DOCUMENT EXCERPT:
Tengo Ganas De Un Beso
Friday, August 27, 2010
Tengo ganas de un beso (bolero)
Agustín Lara
Composición: Agustín Lara
Tengo ganas de un beso
por qué no me lo das.
A nadie una limosna
se le puede negar.
Tengo ganas de un beso
te lo vengo a pedir
aunque después del beso
me tenga que morir.
Ese jugo sabroso
de tus labios ajenos
me darán por lo menas
valor para esperar.
Tengo ganas de un beso...
I would like a kiss
why don’t you give it to me.
Nobody can deny someone
an alm.
I would like a kiss
I come to ask it of you
even though I may have to die.
That delicious juice
from your distant lips
will at least make me brave
to wait.
I would like a kiss...

JOB: Extract the passage of the bolero lyrics from "A nadie una" up to and including "give it to me.".

DATA LINES:
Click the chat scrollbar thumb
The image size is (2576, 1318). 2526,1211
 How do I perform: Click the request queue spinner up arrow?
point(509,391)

RESPONSE TO THIS TASK:
A nadie una limosna
se le puede negar.
Tengo ganas de un beso
te lo vengo a pedir
aunque después del beso
me tenga que morir.
Ese jugo sabroso
de tus labios ajenos
me darán por lo menas
valor para esperar.
Tengo ganas de un beso...
I would like a kiss
why don’t you give it to me.